Here is an original old door I found in the shed and stripped, Bill built bigger and now hung as our new foyer closet door. The boards sticking out in the photo above are creating equal space between the door and the new frame all around. The door is first mounted with it’s hinges to this newly built frame, before the fitting.
Earlier (below) you can see the new door frame inside the closet with it's hinge groove, waiting to be built in. The electrical wiring was done while the wooden walls were being finished, before the door frame could be added and then the door hung from it.
We installed the closet light with a clear bulb so you can still see the deco-design of the old milk glass shade.
To begin with, Bill added to two sides of the old door by using a biscuit cutter joiner, wood glue, and clamping it to a long surface (or using bar clamps for the side board added).

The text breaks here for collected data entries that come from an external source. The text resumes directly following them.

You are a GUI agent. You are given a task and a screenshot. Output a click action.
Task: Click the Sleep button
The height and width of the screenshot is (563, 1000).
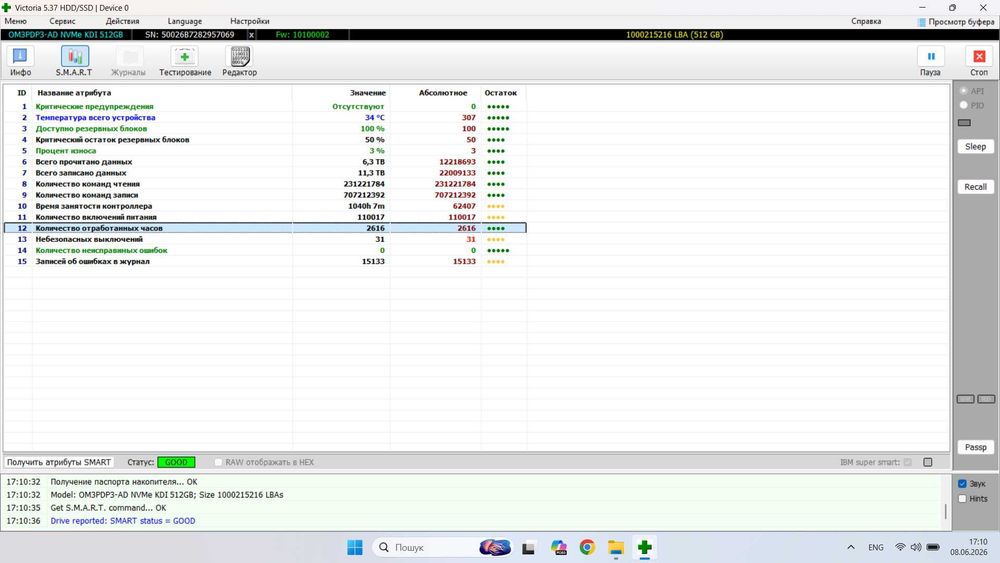[975, 147]
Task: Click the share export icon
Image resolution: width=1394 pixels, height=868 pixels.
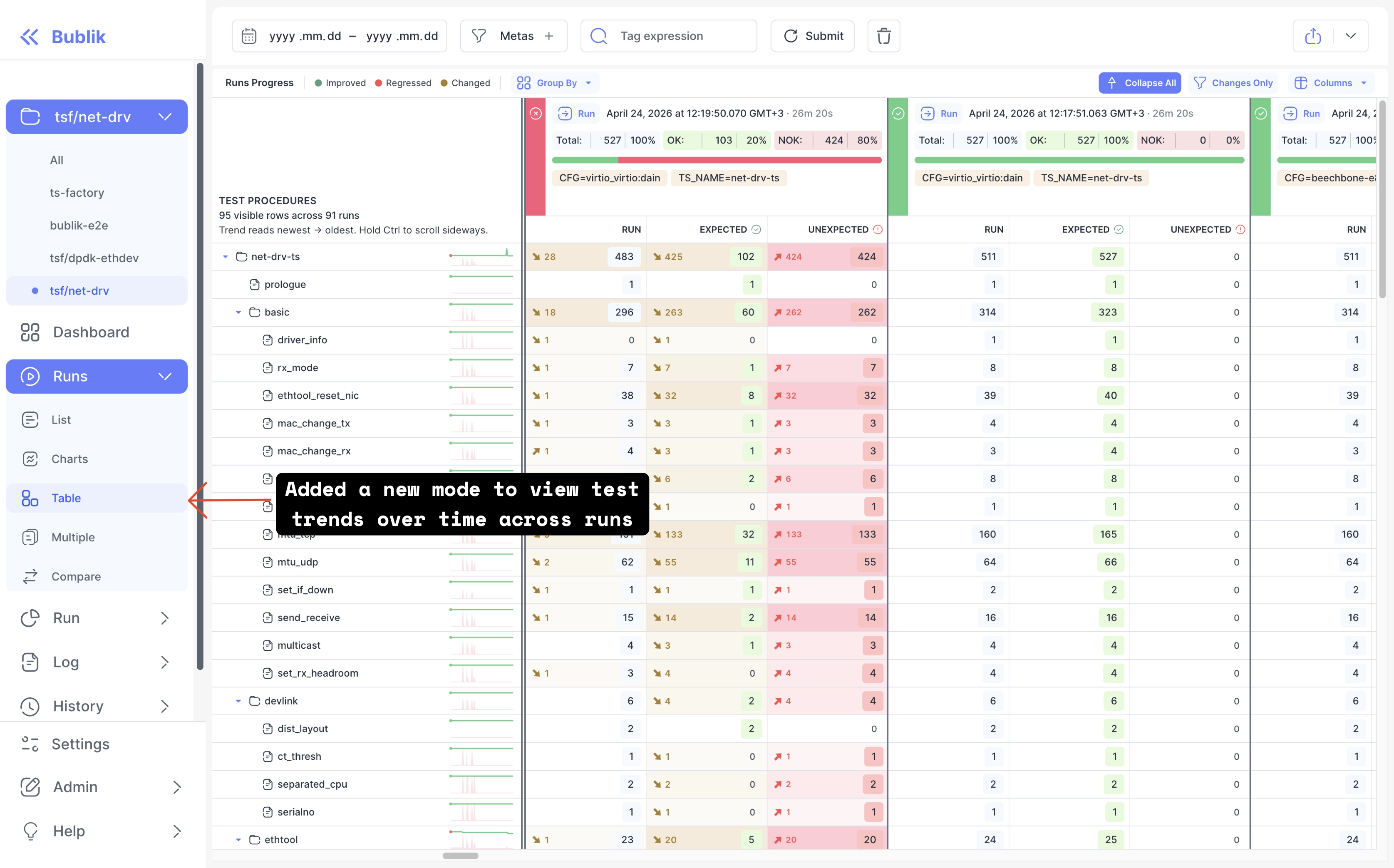Action: pos(1312,36)
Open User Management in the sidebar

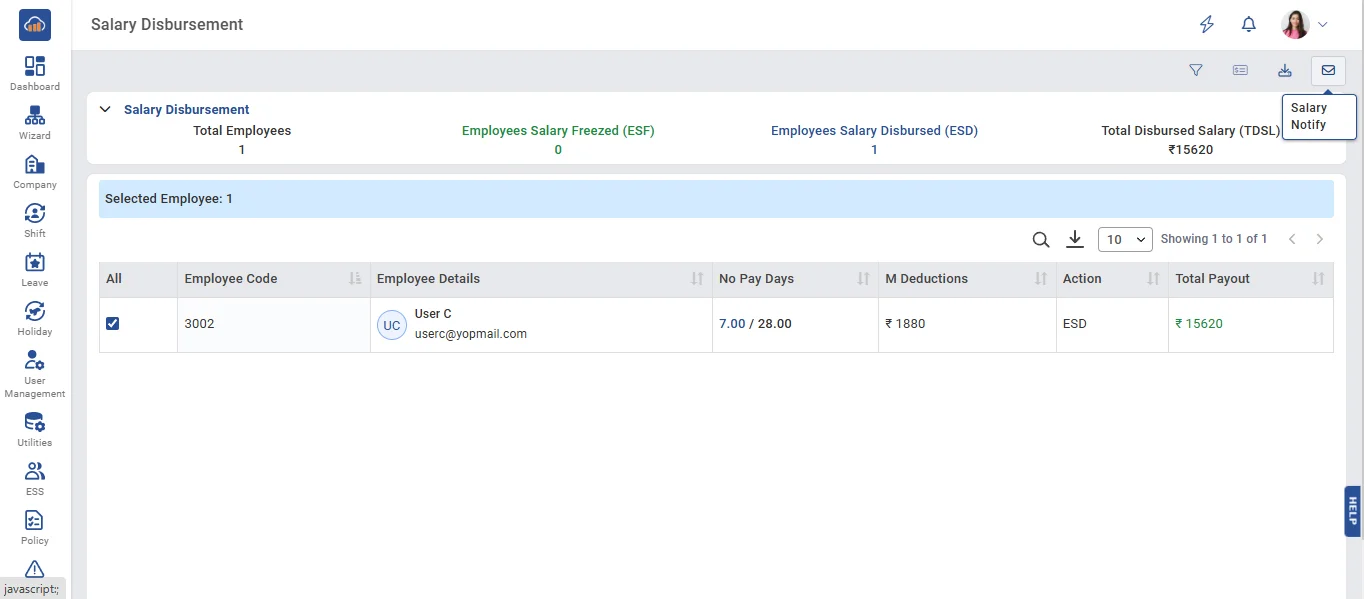click(x=35, y=374)
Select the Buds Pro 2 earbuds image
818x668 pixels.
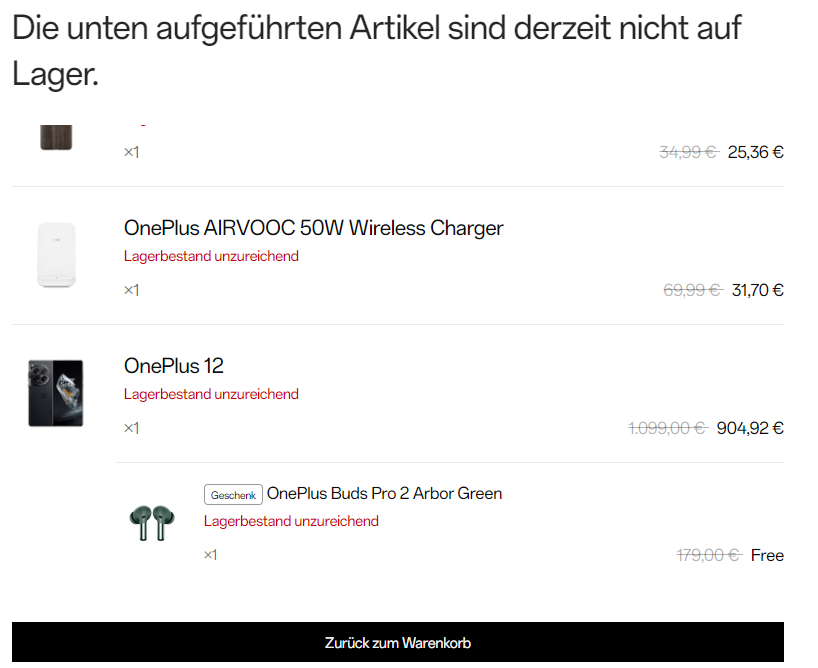[151, 522]
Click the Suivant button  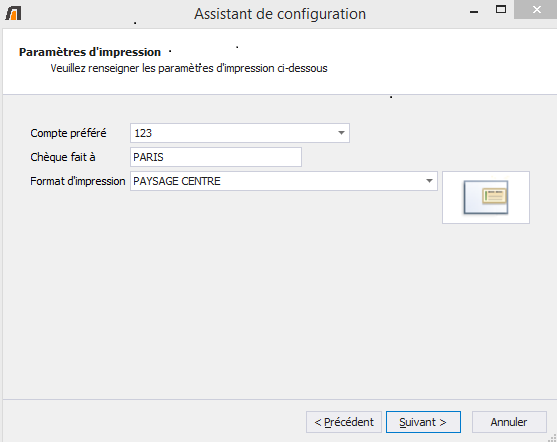click(423, 422)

Two panel hand-made doors like this were built in colonial America until 1740 when four panel doors became popular.
Bill sanded and painted the larger door here to save time installing it at Old Farm. Below is the hand-made door hardware mostly painted a coat of satin black Rustoleum. The interior latch is too long to use here, but will be painted later and used on the front door. Acorn brand latch parts are sold by some suppliers and easily fitted to old handles as we will do on the closet door inside. The 18 new screw heads were all painted black to match the hardware.
The hand-made antique door hardware above, was further cleaned up by simply burning it overnight in our wood stove fire. We have done this to remove layers of old paint and rust from our antique Victorian hinges here in Hopewell before painting...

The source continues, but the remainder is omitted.